Records from a data source:
**********

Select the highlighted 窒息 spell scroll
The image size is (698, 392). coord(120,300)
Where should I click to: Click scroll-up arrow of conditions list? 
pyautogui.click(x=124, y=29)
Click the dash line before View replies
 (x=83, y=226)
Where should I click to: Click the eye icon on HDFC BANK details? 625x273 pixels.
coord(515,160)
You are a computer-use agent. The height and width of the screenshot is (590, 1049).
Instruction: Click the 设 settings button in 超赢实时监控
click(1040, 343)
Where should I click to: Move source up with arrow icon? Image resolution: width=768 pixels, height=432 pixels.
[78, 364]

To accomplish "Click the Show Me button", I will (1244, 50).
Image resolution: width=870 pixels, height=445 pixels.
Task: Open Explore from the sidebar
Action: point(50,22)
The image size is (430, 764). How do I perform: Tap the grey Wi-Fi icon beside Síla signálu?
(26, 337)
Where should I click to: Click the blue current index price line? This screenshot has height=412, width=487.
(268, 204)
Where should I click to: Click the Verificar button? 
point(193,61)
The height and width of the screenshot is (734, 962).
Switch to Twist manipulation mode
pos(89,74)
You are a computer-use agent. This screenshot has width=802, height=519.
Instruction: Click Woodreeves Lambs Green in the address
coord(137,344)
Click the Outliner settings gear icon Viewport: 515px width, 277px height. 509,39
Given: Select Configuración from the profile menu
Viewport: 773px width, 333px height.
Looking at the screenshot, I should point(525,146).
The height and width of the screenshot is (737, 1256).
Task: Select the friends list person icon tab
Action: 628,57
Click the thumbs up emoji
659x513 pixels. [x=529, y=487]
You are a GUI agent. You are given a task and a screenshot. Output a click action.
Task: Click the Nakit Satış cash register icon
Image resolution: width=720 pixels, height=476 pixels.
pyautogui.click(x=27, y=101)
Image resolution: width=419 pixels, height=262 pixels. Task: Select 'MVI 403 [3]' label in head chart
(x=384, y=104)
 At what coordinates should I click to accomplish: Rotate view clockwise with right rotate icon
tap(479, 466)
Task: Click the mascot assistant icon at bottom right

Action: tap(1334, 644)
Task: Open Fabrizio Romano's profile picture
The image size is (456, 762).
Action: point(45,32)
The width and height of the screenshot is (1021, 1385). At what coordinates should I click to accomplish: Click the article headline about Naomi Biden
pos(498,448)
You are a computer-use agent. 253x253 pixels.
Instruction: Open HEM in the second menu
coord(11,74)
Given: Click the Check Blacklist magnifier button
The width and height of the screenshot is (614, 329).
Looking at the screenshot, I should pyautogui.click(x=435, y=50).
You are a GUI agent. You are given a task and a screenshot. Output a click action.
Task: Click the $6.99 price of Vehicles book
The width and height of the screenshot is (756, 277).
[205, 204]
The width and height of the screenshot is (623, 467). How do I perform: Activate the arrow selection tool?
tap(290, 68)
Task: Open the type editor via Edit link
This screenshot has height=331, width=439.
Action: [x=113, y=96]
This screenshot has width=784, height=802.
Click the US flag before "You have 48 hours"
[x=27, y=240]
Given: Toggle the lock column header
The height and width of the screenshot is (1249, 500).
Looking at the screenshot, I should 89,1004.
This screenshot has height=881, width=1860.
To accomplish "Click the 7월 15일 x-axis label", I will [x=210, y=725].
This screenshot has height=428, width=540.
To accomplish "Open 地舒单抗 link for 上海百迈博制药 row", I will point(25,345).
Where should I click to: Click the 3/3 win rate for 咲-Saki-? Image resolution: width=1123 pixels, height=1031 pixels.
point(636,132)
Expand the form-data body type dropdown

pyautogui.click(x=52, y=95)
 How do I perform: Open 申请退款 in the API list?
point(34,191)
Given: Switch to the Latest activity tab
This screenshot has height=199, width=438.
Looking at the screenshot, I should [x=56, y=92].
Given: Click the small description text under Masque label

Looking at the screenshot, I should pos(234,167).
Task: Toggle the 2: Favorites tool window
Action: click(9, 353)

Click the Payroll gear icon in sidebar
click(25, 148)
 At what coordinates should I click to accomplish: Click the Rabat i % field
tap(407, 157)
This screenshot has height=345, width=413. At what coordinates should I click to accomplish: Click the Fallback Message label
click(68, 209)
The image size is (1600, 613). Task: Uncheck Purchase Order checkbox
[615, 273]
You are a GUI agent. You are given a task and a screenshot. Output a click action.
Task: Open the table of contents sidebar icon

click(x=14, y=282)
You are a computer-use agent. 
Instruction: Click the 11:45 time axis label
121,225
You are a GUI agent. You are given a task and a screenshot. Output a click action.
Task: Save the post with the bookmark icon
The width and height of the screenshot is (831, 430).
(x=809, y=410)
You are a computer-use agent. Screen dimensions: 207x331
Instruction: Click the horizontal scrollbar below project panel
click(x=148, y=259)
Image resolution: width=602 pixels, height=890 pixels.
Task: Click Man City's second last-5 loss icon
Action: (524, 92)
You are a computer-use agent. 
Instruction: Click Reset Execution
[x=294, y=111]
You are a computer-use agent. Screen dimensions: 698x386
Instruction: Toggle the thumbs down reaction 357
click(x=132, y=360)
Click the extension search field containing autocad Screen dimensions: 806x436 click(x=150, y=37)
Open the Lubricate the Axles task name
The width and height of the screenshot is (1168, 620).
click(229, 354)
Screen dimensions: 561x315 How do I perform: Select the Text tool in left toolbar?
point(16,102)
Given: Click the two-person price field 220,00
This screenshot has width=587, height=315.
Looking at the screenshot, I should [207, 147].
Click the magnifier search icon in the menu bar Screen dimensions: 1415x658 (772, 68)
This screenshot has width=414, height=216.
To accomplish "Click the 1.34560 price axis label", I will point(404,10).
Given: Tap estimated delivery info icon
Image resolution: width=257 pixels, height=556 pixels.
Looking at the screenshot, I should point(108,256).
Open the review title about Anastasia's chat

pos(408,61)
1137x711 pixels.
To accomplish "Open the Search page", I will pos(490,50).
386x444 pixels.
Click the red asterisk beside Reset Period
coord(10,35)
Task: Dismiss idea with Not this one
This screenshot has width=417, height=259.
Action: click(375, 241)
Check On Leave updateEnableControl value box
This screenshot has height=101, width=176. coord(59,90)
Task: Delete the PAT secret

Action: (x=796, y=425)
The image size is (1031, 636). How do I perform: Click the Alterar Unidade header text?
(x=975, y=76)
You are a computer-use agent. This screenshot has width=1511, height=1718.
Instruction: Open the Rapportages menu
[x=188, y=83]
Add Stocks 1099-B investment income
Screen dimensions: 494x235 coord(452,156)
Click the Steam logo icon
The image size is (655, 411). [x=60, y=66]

**********

=== PROBLEM TO SOLVE ===
Copy all lines from the data above that contain the word "profile".

=== RESPONSE FOR THIS EXERCISE ===
Given: Select Configuración from the profile menu
Task: Open Fabrizio Romano's profile picture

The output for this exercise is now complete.